1993/94, I was trying to think of what to do with samples, bits of tape and all sorts of bits and pieces and looking for a subject and strayed into doing some psalms. I can’t remember exactly why.

My first wife had died pretty suddenly so I as pretty busy as a single parent and for a few years and wanted something I could work on around that. I wouldn’t say I was particularly religious at that time. I’ve always had an interest and by then I was a regular churchgoer in a sort of church of England’y sort of way, which I still am. I don’t go around preaching to people I just consider myself an ordinary Church of England person. And the psalms seemed like a good idea.

SC: What was it like working on the early computer studio systems?
AM: At first the psalms piece was going to be electronic and experimental, a bit Stockhausen. Initially it was very very hard to record audio on early computers because we had a hard drive that was only 1 gigabyte. We could just about record 5 minutes but the latency and syncing was very difficult, and it was always going wrong. But as it got easier I started doing more live recording using digital audiotape in a system with multi track tape, like a VHS tape but for audio. A lot of studios used them at the time, it was the first way people started going straight to digital.

SC: Why has the 3 Psalms taken so long to complete, what else has been keeping you busy?
AM: During the 80’s I did a project with Phil Manzanera called the Explorers and I think some really great stuff came out of it. The videos were really quite funny, very 80s!

Then I moved to the country at the end of the 1990s. I set up another little studio and aimed to get the Psalms done by 2000 and finished the demos by then, which was more or less the composition and shape that we have now.

Then finally in 2001 we got back to Roxy Music and went out on our 50 date world tour. So everything got shelved really. One tour led to another, several others things were cropping up, my child was growing into a toddler and although I was only in my 50’s you begin to think you are getting old then. Its later you realize that 50 is nothing. 60 is lurking and 60 is the age I think most men and women are scared of. Looking back now 50 is ok, 40 forget it, 60 is when you get your pension!

I was trying to keep moderately busy but also enjoy having children and life. We started a Roxy album that was eventually unfinished. We did two weeks in the studio with everyone.

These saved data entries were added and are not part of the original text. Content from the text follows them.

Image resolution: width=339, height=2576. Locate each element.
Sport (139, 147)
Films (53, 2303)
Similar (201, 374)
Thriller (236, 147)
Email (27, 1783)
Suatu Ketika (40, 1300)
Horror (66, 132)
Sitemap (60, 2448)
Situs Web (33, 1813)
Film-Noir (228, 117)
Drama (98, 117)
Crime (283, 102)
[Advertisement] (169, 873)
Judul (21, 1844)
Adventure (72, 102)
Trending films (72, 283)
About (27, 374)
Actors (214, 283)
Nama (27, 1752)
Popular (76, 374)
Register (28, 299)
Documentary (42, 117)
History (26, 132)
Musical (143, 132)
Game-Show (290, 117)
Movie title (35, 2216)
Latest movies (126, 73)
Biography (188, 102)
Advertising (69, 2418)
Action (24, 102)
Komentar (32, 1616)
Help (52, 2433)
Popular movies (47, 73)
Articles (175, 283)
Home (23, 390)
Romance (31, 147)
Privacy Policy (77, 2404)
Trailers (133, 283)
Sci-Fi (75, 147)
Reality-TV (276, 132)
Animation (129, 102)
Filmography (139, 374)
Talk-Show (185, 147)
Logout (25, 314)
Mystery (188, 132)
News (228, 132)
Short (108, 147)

Paul, Me, Bryan, Phil, Eno, Guy Pratt on bass and with our same producer Chris Thomas and Rhett Davies. We tried to recreate how we used to do it. We laid down a couple of tracks and it all sounded pretty good then Bryan [Ferry] had some songs, because he always a has a bunch of songs he’s working on and hasn’t quite finished and we lost Roxy direction.

Around 2000 I did some demos for the instrumental group, The Metaphors which became an album. It featured Hazel Mills who is now with Florence and the Machine. We did 6 shows with the intention to continue playing small, 500 seat venues but the costs became too much. For starters we had a harpist and carrying around a harp isn’t that easy. Band members were spread out all over the country so it just became too expensive to organize. A record deal fell through so I just said we’ll put it out ourselves which we did.

SC: We heard you were ill recently and hope you are recovering well? 
AM: I had an operation for throat cancer last year so I was out of action for a while, but hopefully it has all been successful. There was some worry that I wasn’t going to be able to play afterwards. Physically I was quite weak, I’d had pneumonia so I had to get my lungs back working well and my face muscles were weak too so it took a while to get back into shape.

I actually played in the hospital, at first my surgeons wanted to see if I could, then they got quite excited and thought it would be good therapy. 

SC: Have you got any other projects like the 3 Psalms hidden away?
AM: No, this is it.

SC: What is next for you now?
AM: If I could play and make it work, it would be nice to carry on for a year or two!